When you buy your backpack or pajamas from L.L. Bean, you’re buying from a brand that’s less aspirational, and more relatable, even if it isn’t your day-to-day reality. The “personality” of Leon Leonwood Bean is illustrated in what feels like an exceedingly honest, old-fashioned, character-driven organization. So, it’s harder to trash Mr. Bean’s company in an online chatroom… because his brand is not setting customers up to fail from the get-go.
So what’s the lesson here?
It’s obvious: Brand is the center of the corporate universe!
But seriously, in the case of these two companies, brand has shaped not only the way customers behaved during their purchase, but also afterwards, and it has ultimately shaped company policy.
REI’s brand kept a lot of customers at arm’s length. By having a brand that created the picture of a lifestyle out of reach for most, it failed to connect with customers.

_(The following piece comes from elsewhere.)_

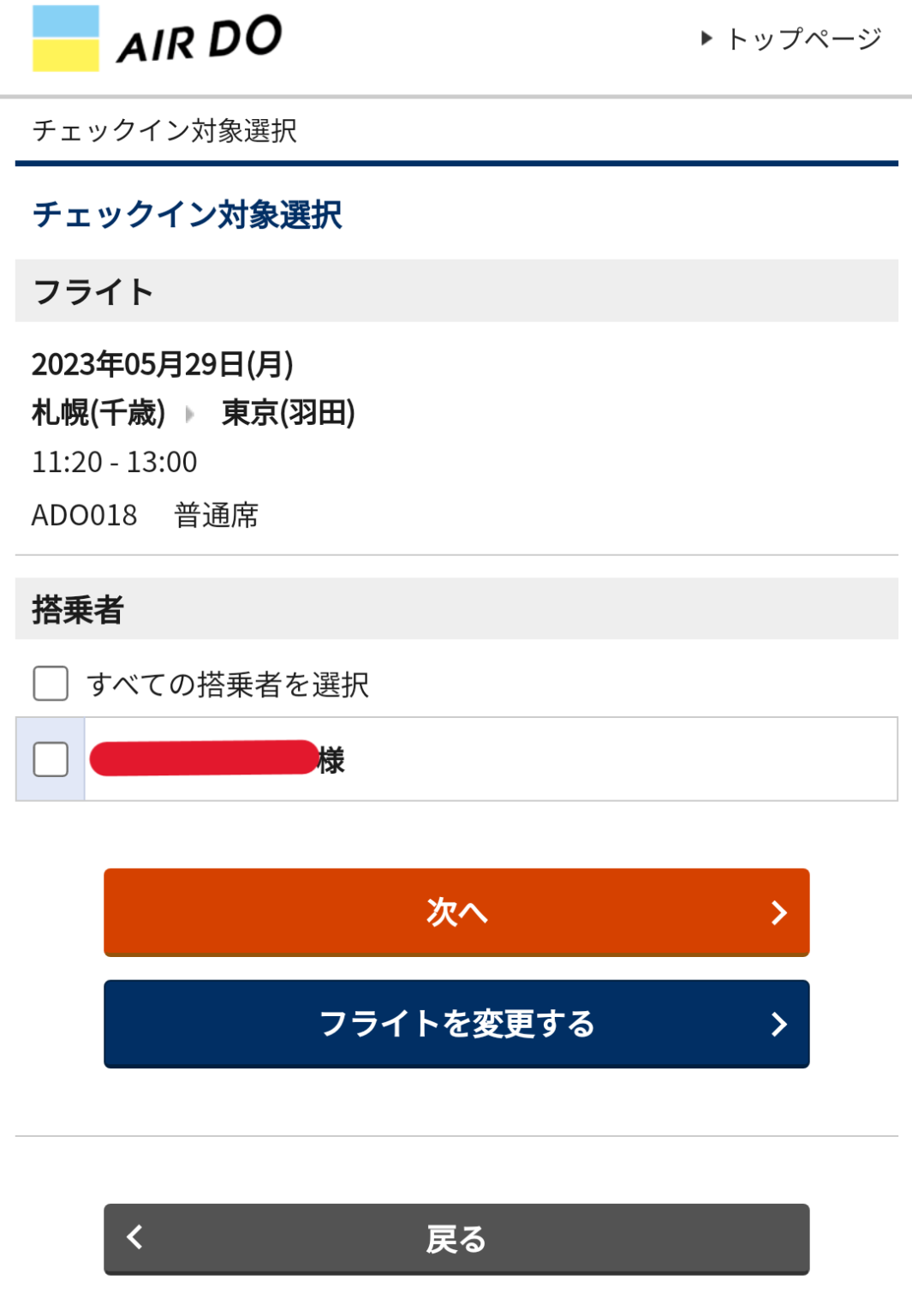Expand トップページ navigation via its disclosure arrow
This screenshot has height=1316, width=912.
[706, 39]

Since the customers didn’t really feel that sense of loyalty to REI that comes with a strong brand connection, they behaved negatively: poking fun at the return policy and ultimately taking advantage of it in such a way that REI’s profits were harmed and the policy had to change.
L.L. Bean, on the other hand, can take an extreme case of return “abuse,” like the woman who has been returning her backpack for nearly two decades, and turn it into a story of brand loyalty and enthusiasm. After all, she does keep coming back for another L.L. Bean backpack, not a gift card for something else. She does this because she loves L.L. Bean. And the backpack she’s had since junior high, it’s the same backpack she wants to have forever. That kind of loyalty speaks volumes to the power of a well-developed brand.